WHAT IS BEING ASKED: Set out the records again, keeping every word as it is.

[Stored data]
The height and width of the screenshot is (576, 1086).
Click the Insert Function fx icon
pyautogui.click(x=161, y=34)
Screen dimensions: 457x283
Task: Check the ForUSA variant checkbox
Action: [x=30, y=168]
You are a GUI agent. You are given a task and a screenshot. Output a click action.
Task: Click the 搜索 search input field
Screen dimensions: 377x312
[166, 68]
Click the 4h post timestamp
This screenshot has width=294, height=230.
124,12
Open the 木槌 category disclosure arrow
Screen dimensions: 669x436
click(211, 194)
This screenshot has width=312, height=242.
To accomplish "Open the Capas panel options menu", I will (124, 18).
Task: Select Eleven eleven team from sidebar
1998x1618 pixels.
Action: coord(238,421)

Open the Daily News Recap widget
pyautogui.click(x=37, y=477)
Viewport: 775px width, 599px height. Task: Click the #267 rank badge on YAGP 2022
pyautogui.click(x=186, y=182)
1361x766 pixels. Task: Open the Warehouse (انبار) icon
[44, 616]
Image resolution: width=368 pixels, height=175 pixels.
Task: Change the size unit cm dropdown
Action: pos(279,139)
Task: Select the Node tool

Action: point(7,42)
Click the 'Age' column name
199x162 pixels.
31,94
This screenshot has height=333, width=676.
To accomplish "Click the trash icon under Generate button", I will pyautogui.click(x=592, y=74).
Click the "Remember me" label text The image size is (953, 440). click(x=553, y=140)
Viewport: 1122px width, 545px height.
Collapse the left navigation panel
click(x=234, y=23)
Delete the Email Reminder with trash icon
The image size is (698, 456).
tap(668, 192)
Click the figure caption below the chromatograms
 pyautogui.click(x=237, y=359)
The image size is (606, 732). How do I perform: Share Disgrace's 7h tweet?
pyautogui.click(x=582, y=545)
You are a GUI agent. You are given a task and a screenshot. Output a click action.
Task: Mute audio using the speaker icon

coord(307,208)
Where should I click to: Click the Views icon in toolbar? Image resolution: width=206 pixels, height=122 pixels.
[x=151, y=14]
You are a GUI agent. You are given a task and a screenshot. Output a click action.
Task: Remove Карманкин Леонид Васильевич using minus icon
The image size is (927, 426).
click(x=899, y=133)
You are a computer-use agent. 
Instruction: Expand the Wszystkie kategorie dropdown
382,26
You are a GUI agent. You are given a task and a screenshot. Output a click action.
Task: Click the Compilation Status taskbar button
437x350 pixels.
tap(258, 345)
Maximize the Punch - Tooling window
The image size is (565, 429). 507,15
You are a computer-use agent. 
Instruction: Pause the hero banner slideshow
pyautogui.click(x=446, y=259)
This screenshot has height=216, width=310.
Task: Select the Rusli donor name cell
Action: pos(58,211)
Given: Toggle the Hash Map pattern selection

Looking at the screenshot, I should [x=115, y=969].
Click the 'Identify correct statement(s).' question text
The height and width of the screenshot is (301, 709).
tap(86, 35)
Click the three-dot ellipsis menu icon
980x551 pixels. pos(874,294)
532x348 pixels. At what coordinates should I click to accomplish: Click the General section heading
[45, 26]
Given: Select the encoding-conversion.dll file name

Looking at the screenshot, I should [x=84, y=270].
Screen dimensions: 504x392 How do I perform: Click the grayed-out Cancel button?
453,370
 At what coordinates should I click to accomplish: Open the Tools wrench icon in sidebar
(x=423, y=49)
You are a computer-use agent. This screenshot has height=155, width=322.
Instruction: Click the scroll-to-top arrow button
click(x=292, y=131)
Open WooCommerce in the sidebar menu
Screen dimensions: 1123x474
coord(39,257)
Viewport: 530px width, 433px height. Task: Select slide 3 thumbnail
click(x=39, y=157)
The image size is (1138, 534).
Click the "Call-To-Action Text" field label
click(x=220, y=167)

SOLVED PROBLEM:
The height and width of the screenshot is (576, 1086).
Click the Insert Function fx icon
pyautogui.click(x=161, y=34)
Screen dimensions: 457x283
Task: Check the ForUSA variant checkbox
Action: [x=30, y=168]
You are a GUI agent. You are given a task and a screenshot. Output a click action.
Task: Click the 搜索 search input field
Screen dimensions: 377x312
[166, 68]
Click the 4h post timestamp
This screenshot has width=294, height=230.
124,12
Open the 木槌 category disclosure arrow
Screen dimensions: 669x436
click(211, 194)
This screenshot has width=312, height=242.
To accomplish "Open the Capas panel options menu", I will (124, 18).
Task: Select Eleven eleven team from sidebar
1998x1618 pixels.
Action: coord(238,421)

Open the Daily News Recap widget
pyautogui.click(x=37, y=477)
Viewport: 775px width, 599px height. Task: Click the #267 rank badge on YAGP 2022
pyautogui.click(x=186, y=182)
1361x766 pixels. Task: Open the Warehouse (انبار) icon
[44, 616]
Image resolution: width=368 pixels, height=175 pixels.
Task: Change the size unit cm dropdown
Action: pos(279,139)
Task: Select the Node tool

Action: point(7,42)
Click the 'Age' column name
199x162 pixels.
31,94
This screenshot has height=333, width=676.
To accomplish "Click the trash icon under Generate button", I will pyautogui.click(x=592, y=74).
Click the "Remember me" label text The image size is (953, 440). click(x=553, y=140)
Viewport: 1122px width, 545px height.
Collapse the left navigation panel
click(x=234, y=23)
Delete the Email Reminder with trash icon
The image size is (698, 456).
tap(668, 192)
Click the figure caption below the chromatograms
 pyautogui.click(x=237, y=359)
The image size is (606, 732). How do I perform: Share Disgrace's 7h tweet?
pyautogui.click(x=582, y=545)
You are a GUI agent. You are given a task and a screenshot. Output a click action.
Task: Mute audio using the speaker icon

coord(307,208)
Where should I click to: Click the Views icon in toolbar? Image resolution: width=206 pixels, height=122 pixels.
[x=151, y=14]
You are a GUI agent. You are given a task and a screenshot. Output a click action.
Task: Remove Карманкин Леонид Васильевич using minus icon
The image size is (927, 426).
click(x=899, y=133)
You are a computer-use agent. 
Instruction: Expand the Wszystkie kategorie dropdown
382,26
You are a GUI agent. You are given a task and a screenshot. Output a click action.
Task: Click the Compilation Status taskbar button
437x350 pixels.
tap(258, 345)
Maximize the Punch - Tooling window
The image size is (565, 429). 507,15
You are a computer-use agent. 
Instruction: Pause the hero banner slideshow
pyautogui.click(x=446, y=259)
This screenshot has height=216, width=310.
Task: Select the Rusli donor name cell
Action: pos(58,211)
Given: Toggle the Hash Map pattern selection

Looking at the screenshot, I should [x=115, y=969].
Click the 'Identify correct statement(s).' question text
The height and width of the screenshot is (301, 709).
tap(86, 35)
Click the three-dot ellipsis menu icon
980x551 pixels. pos(874,294)
532x348 pixels. At what coordinates should I click to accomplish: Click the General section heading
[45, 26]
Given: Select the encoding-conversion.dll file name

Looking at the screenshot, I should [x=84, y=270].
Screen dimensions: 504x392 How do I perform: Click the grayed-out Cancel button?
453,370
 At what coordinates should I click to accomplish: Open the Tools wrench icon in sidebar
(x=423, y=49)
You are a computer-use agent. This screenshot has height=155, width=322.
Instruction: Click the scroll-to-top arrow button
click(x=292, y=131)
Open WooCommerce in the sidebar menu
Screen dimensions: 1123x474
coord(39,257)
Viewport: 530px width, 433px height. Task: Select slide 3 thumbnail
click(x=39, y=157)
The image size is (1138, 534).
Click the "Call-To-Action Text" field label
click(x=220, y=167)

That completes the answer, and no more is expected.